**Required work:** Your output should be the line with "The width and height of the screenshot is (1456, 834)." and all following lines of the data below, through the end, repeated exactly.

*** Data to use ***

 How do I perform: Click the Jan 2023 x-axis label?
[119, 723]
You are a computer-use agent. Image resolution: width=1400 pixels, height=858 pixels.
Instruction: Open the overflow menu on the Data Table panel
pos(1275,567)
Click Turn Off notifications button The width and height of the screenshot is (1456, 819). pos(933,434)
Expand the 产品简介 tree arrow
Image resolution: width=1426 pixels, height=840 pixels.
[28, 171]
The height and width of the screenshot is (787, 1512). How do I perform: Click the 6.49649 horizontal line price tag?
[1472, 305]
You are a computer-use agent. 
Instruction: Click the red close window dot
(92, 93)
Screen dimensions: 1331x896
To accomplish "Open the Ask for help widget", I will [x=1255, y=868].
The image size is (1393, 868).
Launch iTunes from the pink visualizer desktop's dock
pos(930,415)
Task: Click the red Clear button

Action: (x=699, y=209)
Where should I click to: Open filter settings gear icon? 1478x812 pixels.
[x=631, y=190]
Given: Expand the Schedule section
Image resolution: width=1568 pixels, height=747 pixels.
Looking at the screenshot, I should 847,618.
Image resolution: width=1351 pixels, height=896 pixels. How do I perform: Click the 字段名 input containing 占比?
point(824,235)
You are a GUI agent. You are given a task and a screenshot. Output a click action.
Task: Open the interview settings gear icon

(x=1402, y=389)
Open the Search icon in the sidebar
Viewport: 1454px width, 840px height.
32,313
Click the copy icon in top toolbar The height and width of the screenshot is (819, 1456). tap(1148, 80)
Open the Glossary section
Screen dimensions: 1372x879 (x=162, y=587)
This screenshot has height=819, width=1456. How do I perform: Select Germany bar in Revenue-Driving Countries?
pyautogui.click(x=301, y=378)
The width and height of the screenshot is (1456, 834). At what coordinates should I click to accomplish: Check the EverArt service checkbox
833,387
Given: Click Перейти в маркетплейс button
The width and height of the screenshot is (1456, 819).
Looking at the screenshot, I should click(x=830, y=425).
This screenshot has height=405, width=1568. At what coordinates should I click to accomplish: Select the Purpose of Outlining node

*** End of Data to use ***

**Exercise answer:**
The width and height of the screenshot is (1456, 834). At what coordinates should I click to accomplish: Check the EverArt service checkbox
833,387
Given: Click Перейти в маркетплейс button
The width and height of the screenshot is (1456, 819).
Looking at the screenshot, I should click(x=830, y=425).
This screenshot has height=405, width=1568. At what coordinates should I click to accomplish: Select the Purpose of Outlining node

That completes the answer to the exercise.